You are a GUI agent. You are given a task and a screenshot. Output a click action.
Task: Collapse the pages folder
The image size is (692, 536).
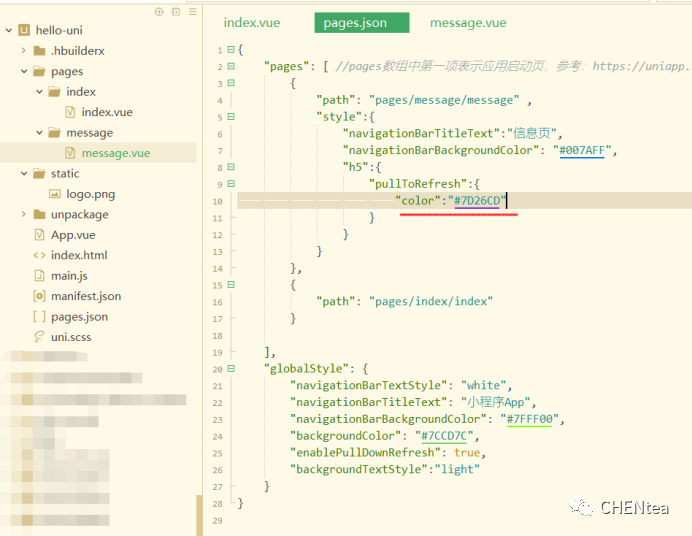pos(23,72)
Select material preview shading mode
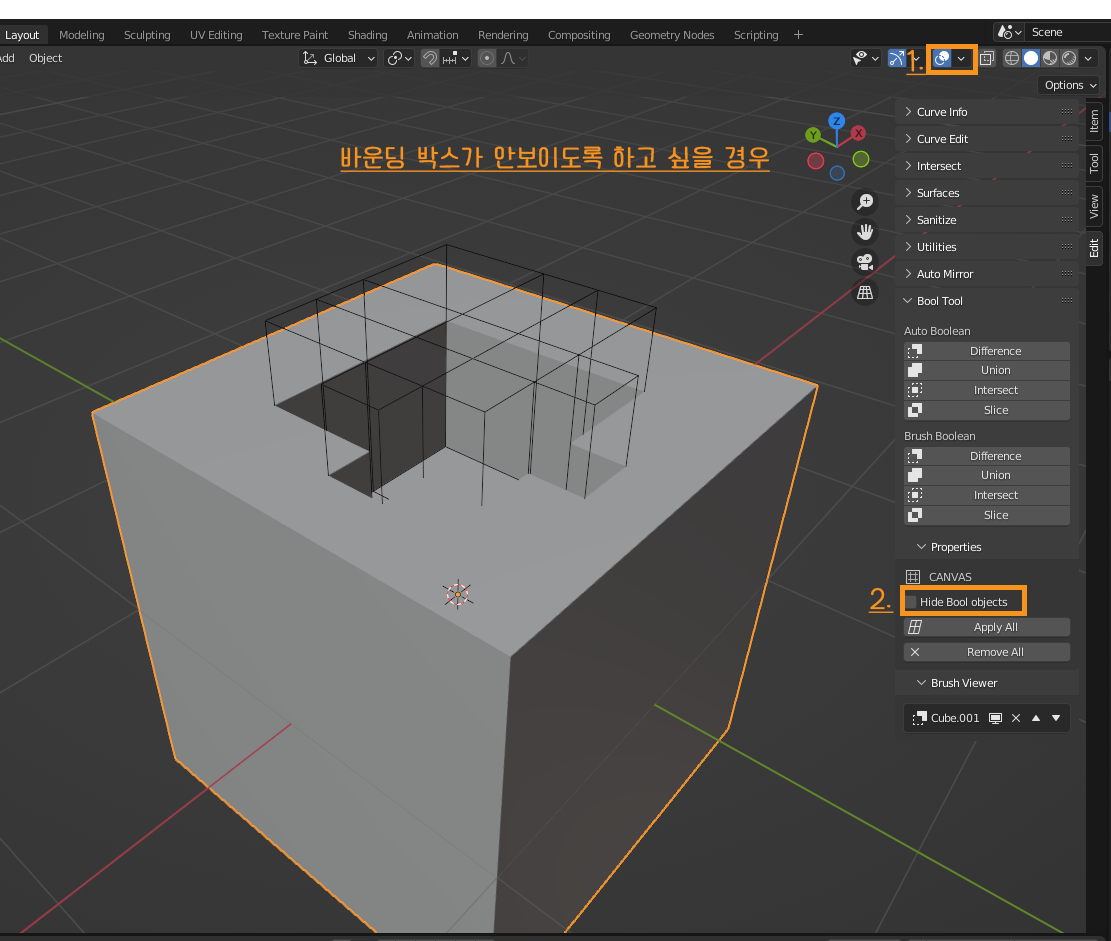This screenshot has width=1111, height=941. [1052, 57]
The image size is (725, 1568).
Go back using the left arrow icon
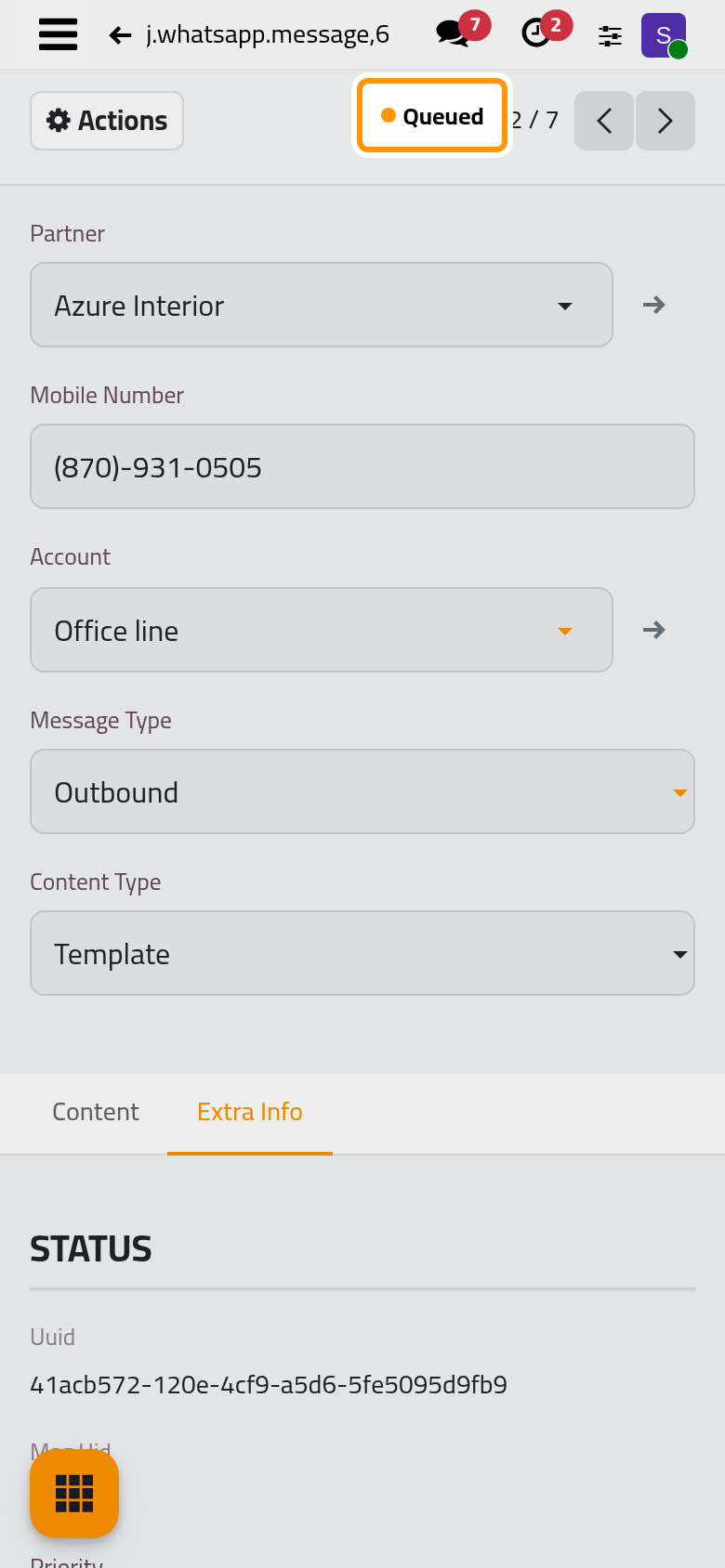pos(120,35)
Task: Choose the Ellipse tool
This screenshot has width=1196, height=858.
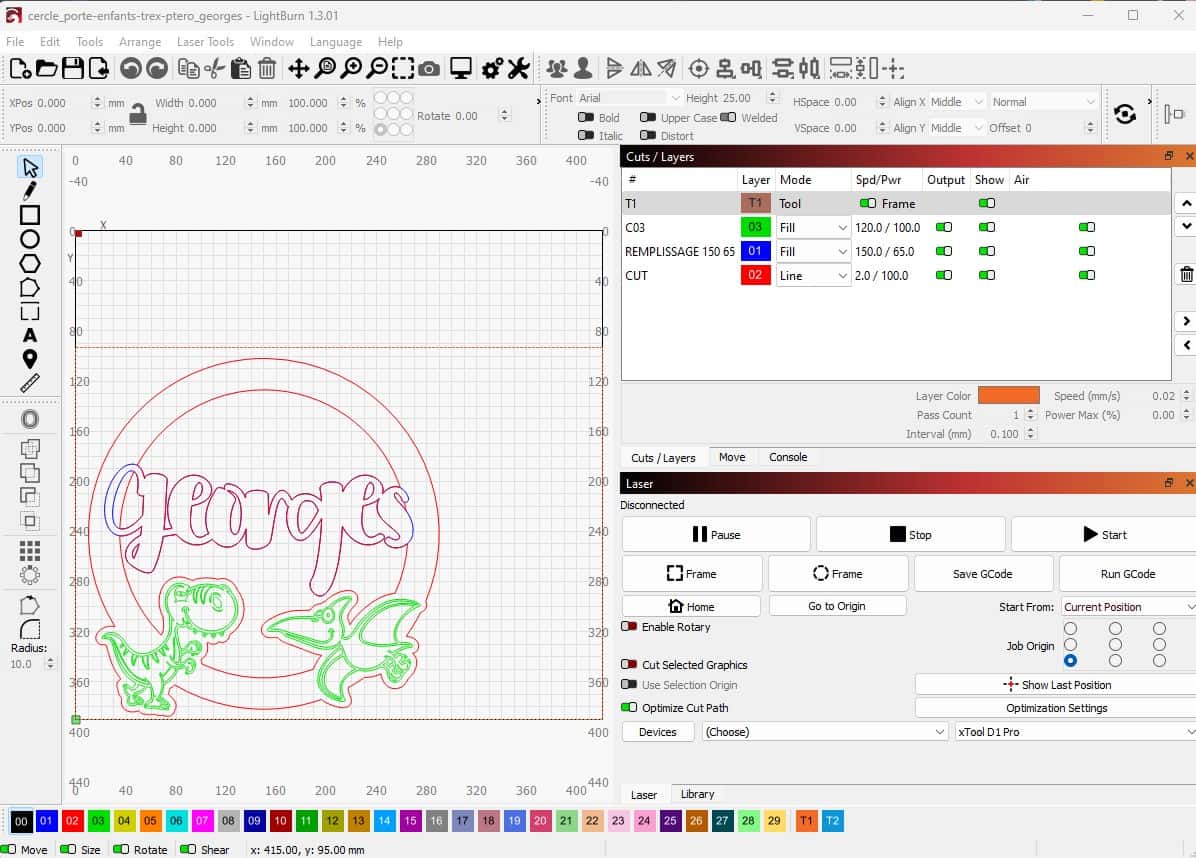Action: click(29, 239)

[Exercise goal] From the line that holds "Select material preview shading mode" to the last line of the data, return those lines exactly and nothing else; both ends count, and pictures stay out.

[Response]
Select material preview shading mode
This screenshot has width=1111, height=941. [1052, 57]
The image size is (725, 1568).
Go back using the left arrow icon
pos(120,35)
Task: Choose the Ellipse tool
This screenshot has width=1196, height=858.
Action: click(29, 239)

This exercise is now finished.